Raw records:
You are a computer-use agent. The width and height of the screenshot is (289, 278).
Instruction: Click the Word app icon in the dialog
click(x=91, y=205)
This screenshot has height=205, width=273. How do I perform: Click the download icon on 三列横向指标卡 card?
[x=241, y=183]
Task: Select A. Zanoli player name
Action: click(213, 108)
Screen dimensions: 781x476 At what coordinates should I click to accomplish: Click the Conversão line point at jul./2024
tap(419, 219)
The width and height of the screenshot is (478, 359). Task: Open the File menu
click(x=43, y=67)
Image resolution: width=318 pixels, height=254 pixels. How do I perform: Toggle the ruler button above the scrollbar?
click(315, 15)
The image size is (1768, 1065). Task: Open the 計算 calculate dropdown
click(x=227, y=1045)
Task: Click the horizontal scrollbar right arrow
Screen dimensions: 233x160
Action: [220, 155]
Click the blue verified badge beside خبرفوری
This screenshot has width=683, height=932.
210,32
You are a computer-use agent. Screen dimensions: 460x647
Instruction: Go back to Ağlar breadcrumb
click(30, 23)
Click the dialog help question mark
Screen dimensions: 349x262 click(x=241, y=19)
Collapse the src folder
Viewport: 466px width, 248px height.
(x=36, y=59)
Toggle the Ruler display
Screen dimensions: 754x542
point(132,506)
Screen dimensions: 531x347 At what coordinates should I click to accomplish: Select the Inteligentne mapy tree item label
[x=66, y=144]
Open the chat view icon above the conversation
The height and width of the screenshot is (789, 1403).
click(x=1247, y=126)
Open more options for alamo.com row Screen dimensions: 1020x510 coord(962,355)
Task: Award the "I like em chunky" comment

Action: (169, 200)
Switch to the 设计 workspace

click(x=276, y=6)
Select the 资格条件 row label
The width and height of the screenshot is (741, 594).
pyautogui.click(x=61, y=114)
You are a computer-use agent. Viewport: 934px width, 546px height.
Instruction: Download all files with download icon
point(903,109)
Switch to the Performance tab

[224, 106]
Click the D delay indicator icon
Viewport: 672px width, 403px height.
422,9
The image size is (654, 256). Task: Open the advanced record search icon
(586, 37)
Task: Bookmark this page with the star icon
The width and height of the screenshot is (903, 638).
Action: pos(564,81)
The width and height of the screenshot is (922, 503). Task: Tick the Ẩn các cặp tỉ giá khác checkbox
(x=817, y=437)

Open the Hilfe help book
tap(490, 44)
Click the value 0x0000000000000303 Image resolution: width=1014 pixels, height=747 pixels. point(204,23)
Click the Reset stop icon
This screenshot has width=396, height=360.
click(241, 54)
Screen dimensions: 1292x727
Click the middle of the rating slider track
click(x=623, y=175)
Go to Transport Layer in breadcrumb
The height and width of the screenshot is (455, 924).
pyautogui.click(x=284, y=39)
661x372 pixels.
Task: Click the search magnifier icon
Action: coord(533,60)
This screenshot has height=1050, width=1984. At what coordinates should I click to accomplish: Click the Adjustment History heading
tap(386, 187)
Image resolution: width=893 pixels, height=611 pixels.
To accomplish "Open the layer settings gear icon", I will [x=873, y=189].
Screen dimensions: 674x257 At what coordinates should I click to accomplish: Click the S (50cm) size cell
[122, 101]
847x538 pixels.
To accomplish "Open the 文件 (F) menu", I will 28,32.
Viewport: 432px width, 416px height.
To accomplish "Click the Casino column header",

SET EXERCISE
Reproduce every row above, word for word and in the same order.

EXERCISE ANSWER
You are a computer-use agent. The width and height of the screenshot is (289, 278).
Instruction: Click the Word app icon in the dialog
click(x=91, y=205)
This screenshot has height=205, width=273. How do I perform: Click the download icon on 三列横向指标卡 card?
[x=241, y=183]
Task: Select A. Zanoli player name
Action: click(213, 108)
Screen dimensions: 781x476 At what coordinates should I click to accomplish: Click the Conversão line point at jul./2024
tap(419, 219)
The width and height of the screenshot is (478, 359). Task: Open the File menu
click(x=43, y=67)
Image resolution: width=318 pixels, height=254 pixels. How do I perform: Toggle the ruler button above the scrollbar?
click(315, 15)
The image size is (1768, 1065). Task: Open the 計算 calculate dropdown
click(x=227, y=1045)
Task: Click the horizontal scrollbar right arrow
Screen dimensions: 233x160
Action: [220, 155]
Click the blue verified badge beside خبرفوری
This screenshot has width=683, height=932.
210,32
You are a computer-use agent. Screen dimensions: 460x647
Instruction: Go back to Ağlar breadcrumb
click(30, 23)
Click the dialog help question mark
Screen dimensions: 349x262 click(x=241, y=19)
Collapse the src folder
Viewport: 466px width, 248px height.
(x=36, y=59)
Toggle the Ruler display
Screen dimensions: 754x542
point(132,506)
Screen dimensions: 531x347 At what coordinates should I click to accomplish: Select the Inteligentne mapy tree item label
[x=66, y=144]
Open the chat view icon above the conversation
The height and width of the screenshot is (789, 1403).
click(x=1247, y=126)
Open more options for alamo.com row Screen dimensions: 1020x510 coord(962,355)
Task: Award the "I like em chunky" comment

Action: (169, 200)
Switch to the 设计 workspace

click(x=276, y=6)
Select the 资格条件 row label
The width and height of the screenshot is (741, 594).
pyautogui.click(x=61, y=114)
You are a computer-use agent. Viewport: 934px width, 546px height.
Instruction: Download all files with download icon
point(903,109)
Switch to the Performance tab

[224, 106]
Click the D delay indicator icon
Viewport: 672px width, 403px height.
422,9
The image size is (654, 256). Task: Open the advanced record search icon
(586, 37)
Task: Bookmark this page with the star icon
The width and height of the screenshot is (903, 638).
Action: pos(564,81)
The width and height of the screenshot is (922, 503). Task: Tick the Ẩn các cặp tỉ giá khác checkbox
(x=817, y=437)

Open the Hilfe help book
tap(490, 44)
Click the value 0x0000000000000303 Image resolution: width=1014 pixels, height=747 pixels. point(204,23)
Click the Reset stop icon
This screenshot has width=396, height=360.
click(241, 54)
Screen dimensions: 1292x727
Click the middle of the rating slider track
click(x=623, y=175)
Go to Transport Layer in breadcrumb
The height and width of the screenshot is (455, 924).
pyautogui.click(x=284, y=39)
661x372 pixels.
Task: Click the search magnifier icon
Action: coord(533,60)
This screenshot has height=1050, width=1984. At what coordinates should I click to accomplish: Click the Adjustment History heading
tap(386, 187)
Image resolution: width=893 pixels, height=611 pixels.
To accomplish "Open the layer settings gear icon", I will [x=873, y=189].
Screen dimensions: 674x257 At what coordinates should I click to accomplish: Click the S (50cm) size cell
[122, 101]
847x538 pixels.
To accomplish "Open the 文件 (F) menu", I will 28,32.
Viewport: 432px width, 416px height.
To accomplish "Click the Casino column header",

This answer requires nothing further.